"Les plans et profils de celle-ci [la batterie du Léon] feront voir à votre Majesté en quoi doit consister sa fortification, qui ne sera autre qu’un petit camp assez bien retranché pour ne pouvoir être pris d’emblée, ce qui donnera loisir de prendre le parti que l’on voudra. Le Mengant ou batterie de Léon est déjà fermé par une muraille, et son derrière gardé par une redoute de maçonnerie à mâchicoulis, qui serait de très peu de résistance contre du canon à terre ; les deux communications ne sont point terrassées et n’ont que peu de fossé, non plus que la redoute ; les montagnes (A-B) plongent tellement sa batterie basse qu’il y serait impossible de pouvoir y demeurer si l’ennemi s’en était emparé ; on y remédiera, si votre Majesté l’agrée, pour occuper toute la hauteur (A) d’un ouvrage couronné et, à l’égard de l’autre (B), on trouvera moyen de garantir ladite batterie par la manière de placer les bâtiments dont elle a besoin et par y ajouter quelques traverses […]. Il y a 50 et 4 pièces dans les deux batteries du Mengant dont les moindres sont de 18 livres de balle et les plus grosses de 36 et de 24", Vauban, 15 juillet 1695.
La grande batterie du Léon (aujourd’hui nommée fort du Mengant) a été construite de 1684 à 1687 sur une plate-forme artificielle avançant dans la mer.Le chantier est dirigé par l’ingénieur Paul-Louis Mollart qui contrôle les travaux des entrepreneurs adjudicataires. Différents plans nous renseignent sur l’avancement des travaux : escarpement de la falaise, premières fondations de trois à quatre assises de pierres de taille "fondée par ressauts sur les rochers", creusement du fossé de la redoute (1684), contreforts de l’escarpe et "escarpe élevée jusqu’au cordon", définition de l’orientation des embrasures par l’ingénieur et de la hauteur du revêtement au-dessus des plus hautes marées (1685-1686), parapet et remplissage du terre-plein, finitions et écoulement des eaux (1687).

DONNÉES AFFICHÉES »
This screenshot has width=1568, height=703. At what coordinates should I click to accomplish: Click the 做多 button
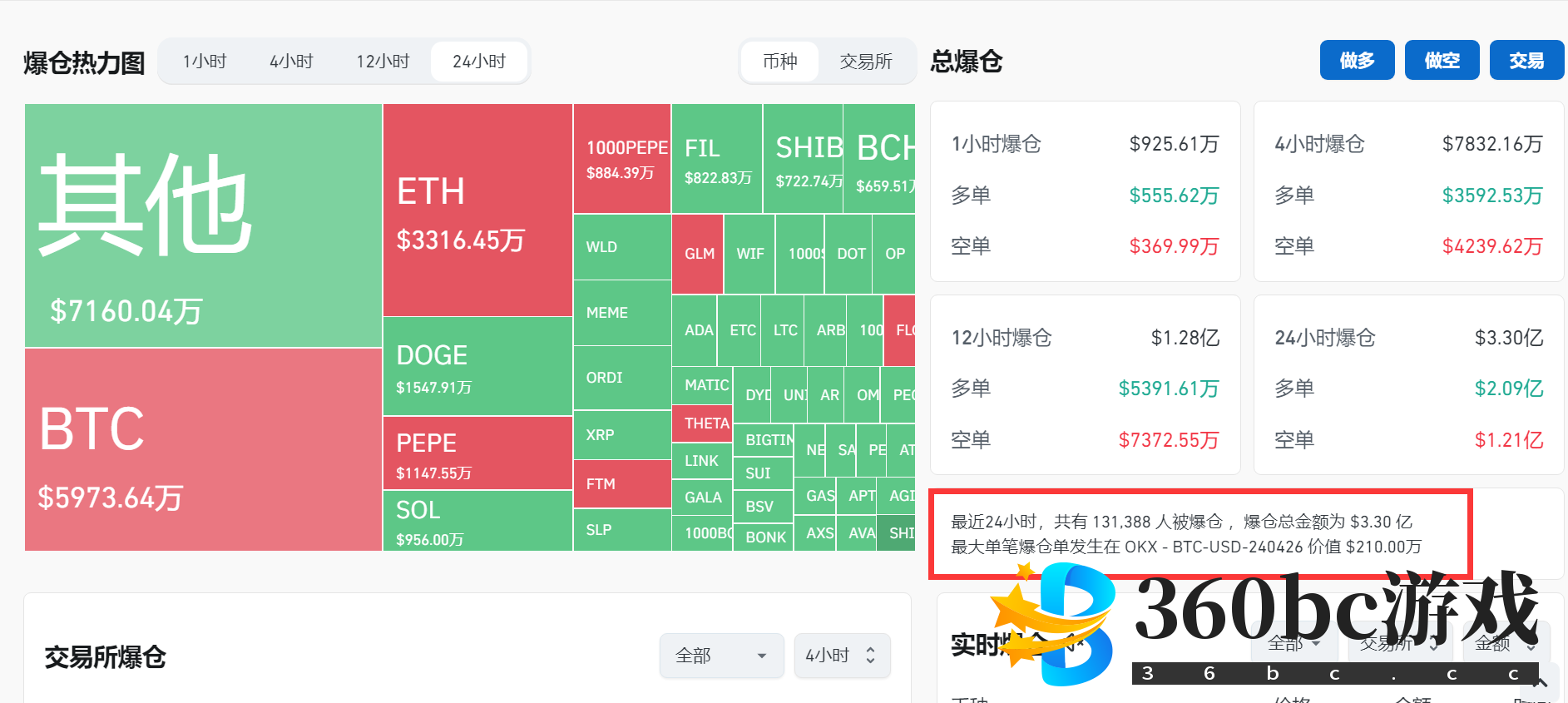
==
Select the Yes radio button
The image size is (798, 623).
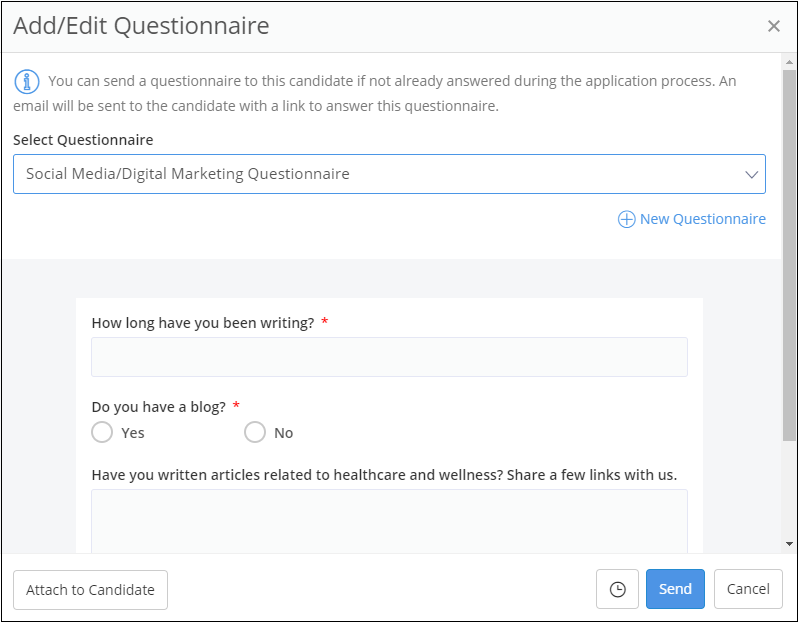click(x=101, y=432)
* * *
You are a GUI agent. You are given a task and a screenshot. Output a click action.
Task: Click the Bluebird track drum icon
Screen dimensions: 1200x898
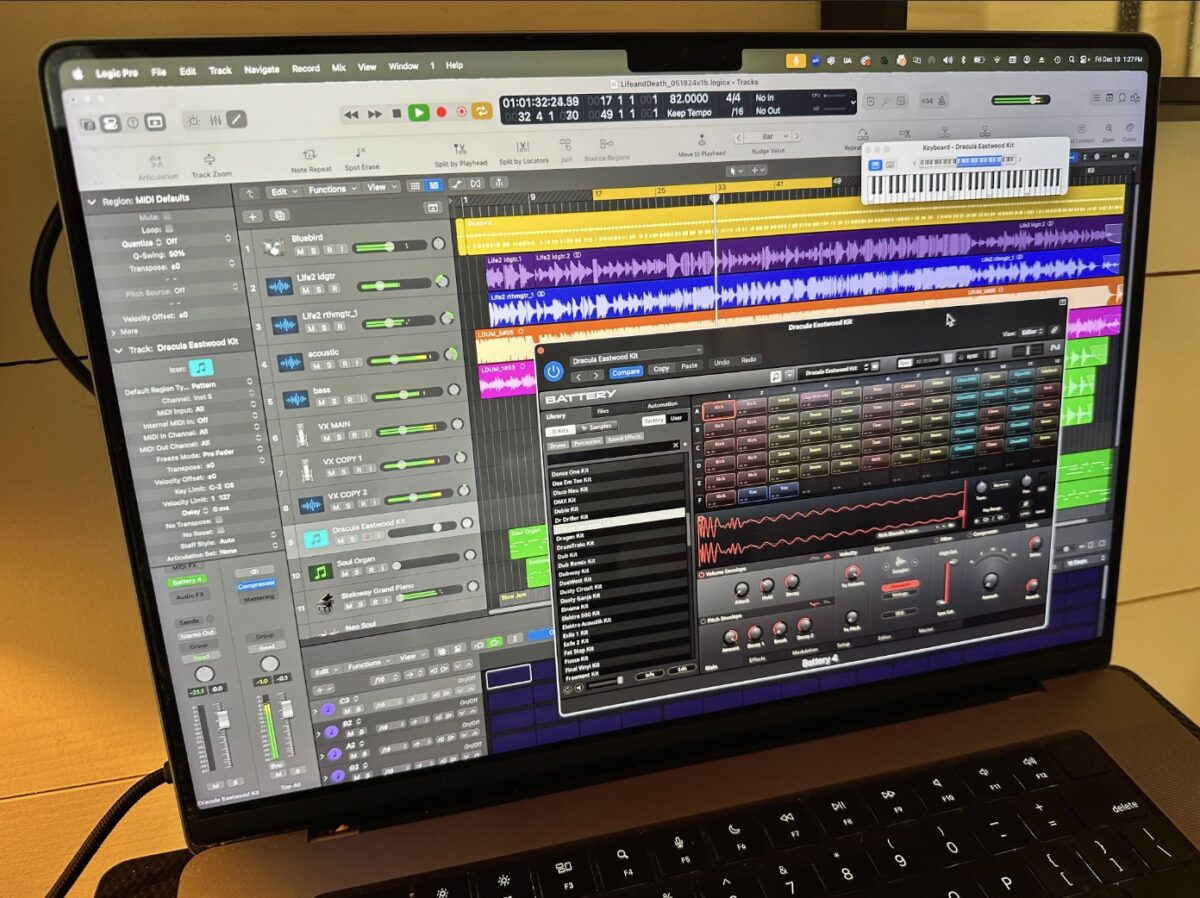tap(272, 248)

TRAVAIL DEMANDÉ » Recopiez à l'identique, s'il vous plaît, le passage de l'extrait sur le fort du Mengant qui va de « La grande batterie » jusqu'à « des eaux (1687). » inclus. Ces entrées n'ont aucun lien avec l'extrait sur le fort du Mengant.

RÉPONSE RÉDIGÉE »
La grande batterie du Léon (aujourd’hui nommée fort du Mengant) a été construite de 1684 à 1687 sur une plate-forme artificielle avançant dans la mer.Le chantier est dirigé par l’ingénieur Paul-Louis Mollart qui contrôle les travaux des entrepreneurs adjudicataires. Différents plans nous renseignent sur l’avancement des travaux : escarpement de la falaise, premières fondations de trois à quatre assises de pierres de taille "fondée par ressauts sur les rochers", creusement du fossé de la redoute (1684), contreforts de l’escarpe et "escarpe élevée jusqu’au cordon", définition de l’orientation des embrasures par l’ingénieur et de la hauteur du revêtement au-dessus des plus hautes marées (1685-1686), parapet et remplissage du terre-plein, finitions et écoulement des eaux (1687).